Case ID: ad2d_261/html/0124-01.html
Source: Caselaw Access Project
Author: {"author": "", "license": "Public Domain", "url": "https://static.case.law/"}
Date Created: 2024-08-24T03:29:51.129683

The People of the State of New York, Respondent, v Patrick Muldrow, Appellant.
    [690 NYS2d 189]
   —Judgment, Supreme Court, New York County (Edwin Torres, J.), rendered January 14, 1998, convicting defendant, upon his plea of guilty, of criminal possession of a controlled substance in the third degree, and sentencing him, as a second felony offender, to a term of 4V2 to 9 years, and order, same court and Justice, entered on or about May 11, 1998, which denied defendant’s motion pursuant to CPL 440.10 to vacate the conviction, unanimously affirmed.

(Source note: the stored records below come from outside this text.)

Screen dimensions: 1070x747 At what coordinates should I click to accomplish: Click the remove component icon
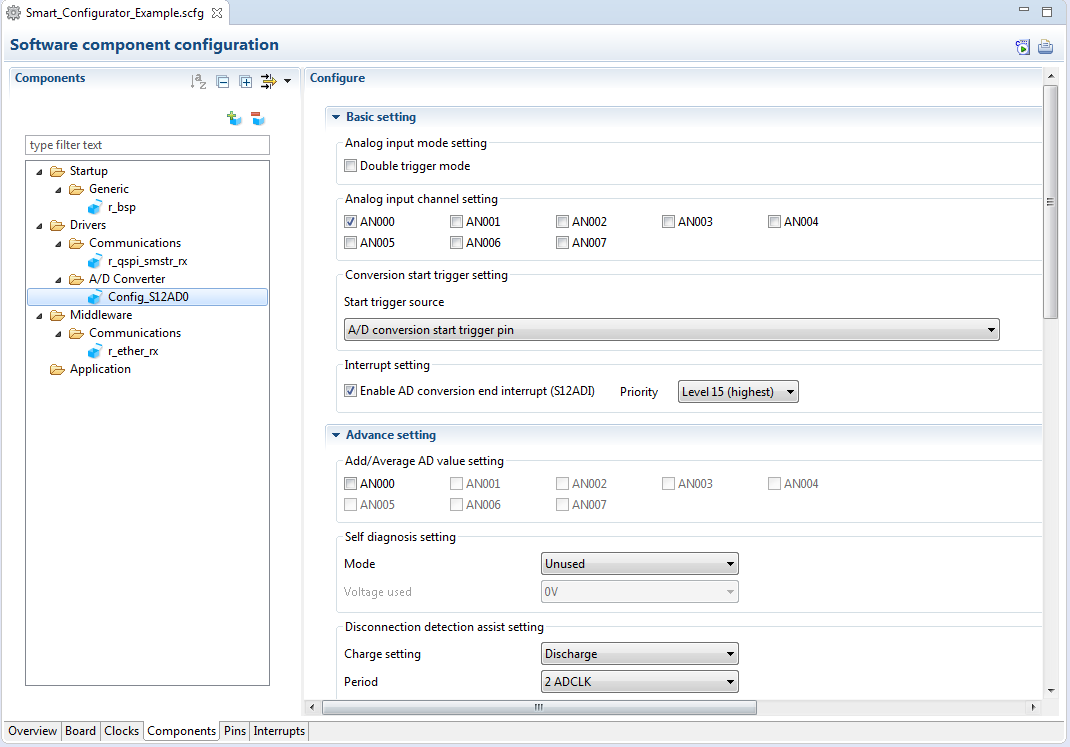257,118
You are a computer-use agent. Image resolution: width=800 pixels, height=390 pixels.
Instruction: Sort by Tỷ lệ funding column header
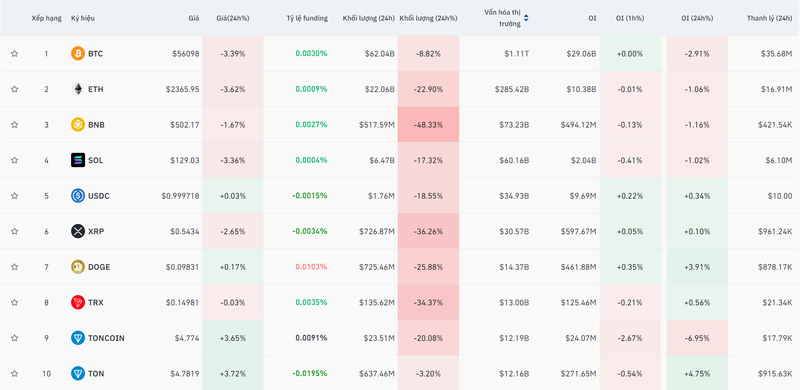click(x=307, y=18)
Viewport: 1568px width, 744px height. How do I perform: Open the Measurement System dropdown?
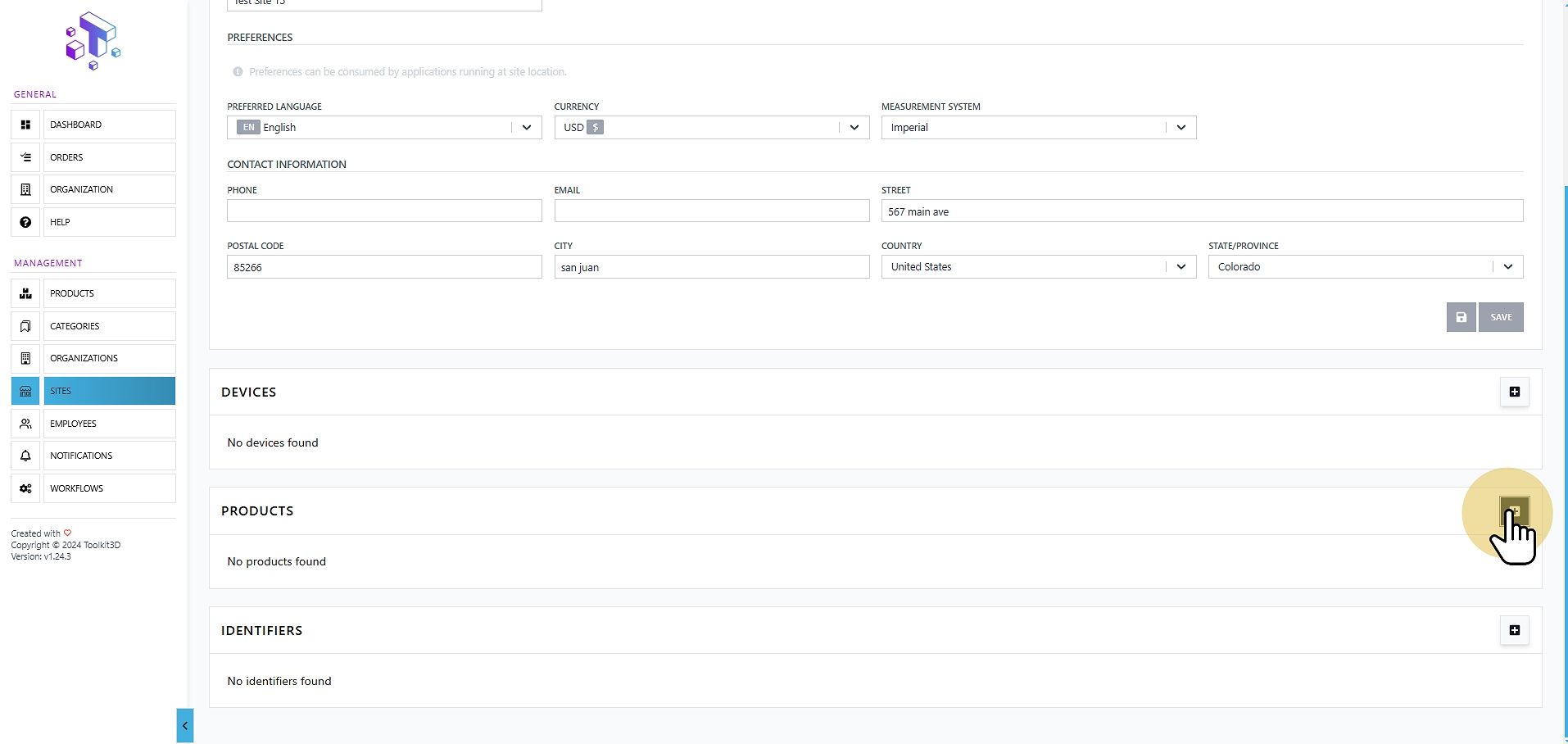click(1038, 127)

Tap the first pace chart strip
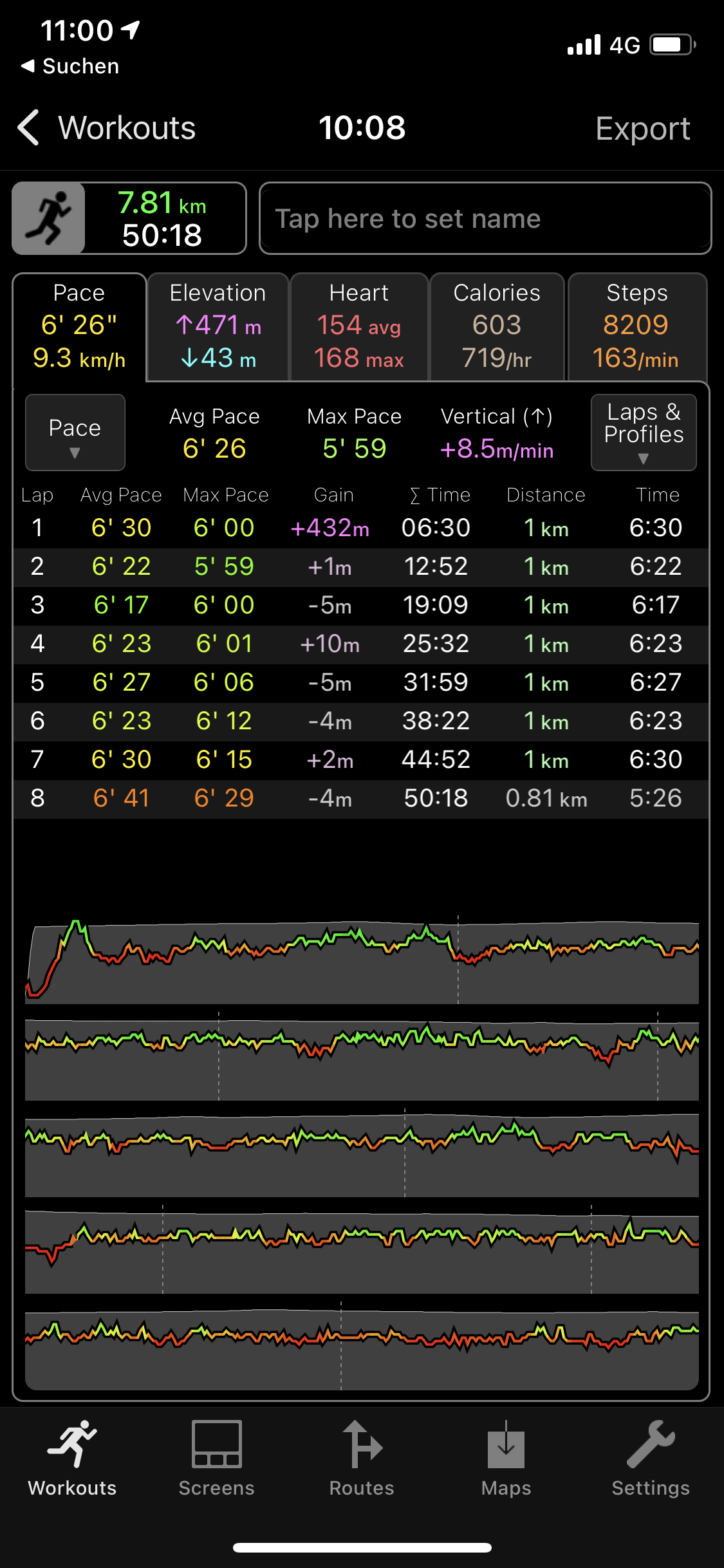pyautogui.click(x=362, y=960)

The court’s summary denial of defendant’s motion to vacate his conviction was proper. The voluntariness of the plea was clearly established by the record of the thorough plea allocution. The sentence was adjourned three times at defendant’s request to permit him to conclude certain personal affairs. On the fourth appearance, when defendant was denied another adjournment, he first raised the issue of the propriety of the plea. Although defendant then moved to withdraw his guilty plea, he expressly declined to state any reasons for such application at that time. Moreover, the claims of coercion set forth in his CPL 440.10 motion are without foundation. Defendant’s claim that the court threatened to impose the maximum sentence upon a conviction after trial is plainly contradicted by the record, and the conduct by counsel that defendant claims to have coerced him into accepting the plea constituted nothing more than counsel’s professional opinion on the strength of the People’s case and appropriate advice to accept the plea (People v Spinks, 227 AD2d 310, lv denied 88 NY2d 995). Concur — Tom, J. P., Wallach, Lerner and Rubin, JJ.